Friday, October 21, 2011

It Is Always Darkest Just Before It All Goes Completely Black

I strongly recommend reading a couple of on Karl Denninger’s Market Ticker.  First, we have  "Take Off Your Blinders"  regarding the OWS and trying to engage them.  Having seen some of the videos, I have to wonder how effective “logic” is going to be with the majority of the protestors.  Whatever.  Read it and draw your own conclusions. 

Then we have "Tying It All Together"  in which Denninger explains why he thinks the bank bail-outs, TARP, et al, were not government “taking over” capitalism.  Though Denninger is obviously much smarter, not to mention far more informed than I am, I will risk adding my own thoughts in this regard. 

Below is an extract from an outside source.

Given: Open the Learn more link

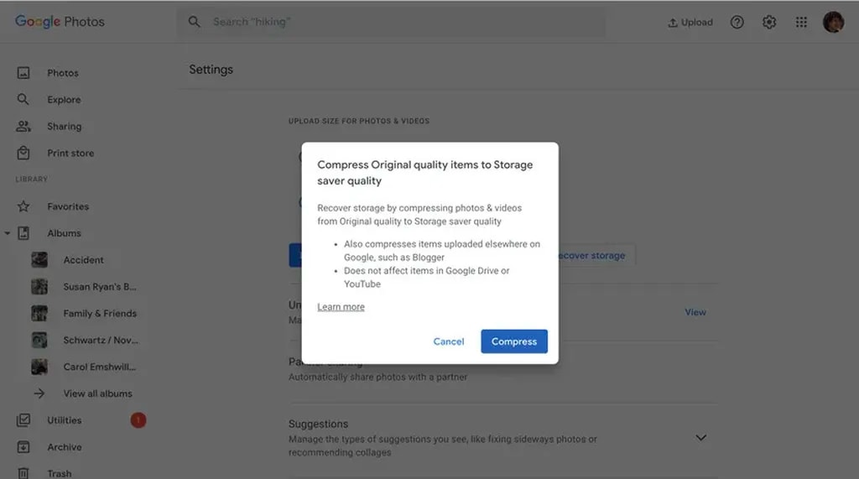Looking at the screenshot, I should (341, 307).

Since Denninger has been in a running argument with a writer from PJM for the last several days, his comments here may carry some of that baggage.  The disagreement is pretty uninteresting to me and amounts to a couple of baboons flashing one another to show whose is the biggest.  I do not mean to denigrate either of the parties involved; it is merely a reflection of nature of all too many arguments on the interwebs.  That said, I think Denninger has the other guy beat.    

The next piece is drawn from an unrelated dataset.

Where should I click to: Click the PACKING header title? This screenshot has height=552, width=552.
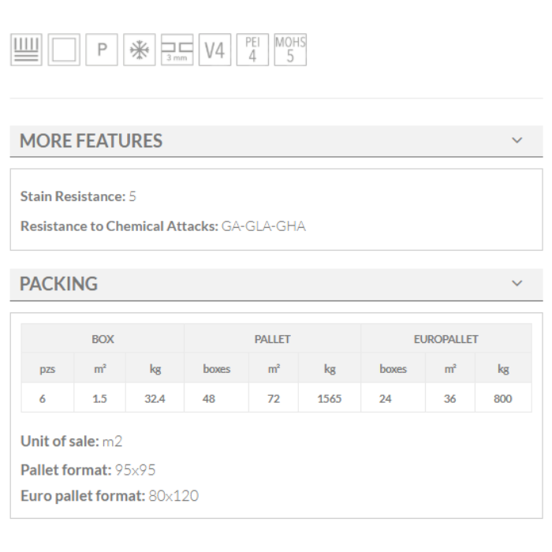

As I have stated before, we live in a fascist economy – not a free market economy.  We have government interference and control in business. We have incestuous relationships between regulators and the regulated.  We have the Federal Reserve – an alleged private bank, controlling the money supply and fiscal policy.  Our Secretaries of the Treasury for both Republican and Democrat administrations have been tied inextricably to Wall Street.  Then there is Fannie Mae and Freddie Mac which are unholy amalgams of government and private lending.  I am not being at all inflammatory when I say this system is fascist.  What we currently have is the dictionary definition of fascism as an economic system.  We are not talking about the authoritarian nature of Mussolini’s Italy or Hitler’s Germany.  This is purely an issue of the economic system.  People call it “crony capitalism”.  It is fascism. 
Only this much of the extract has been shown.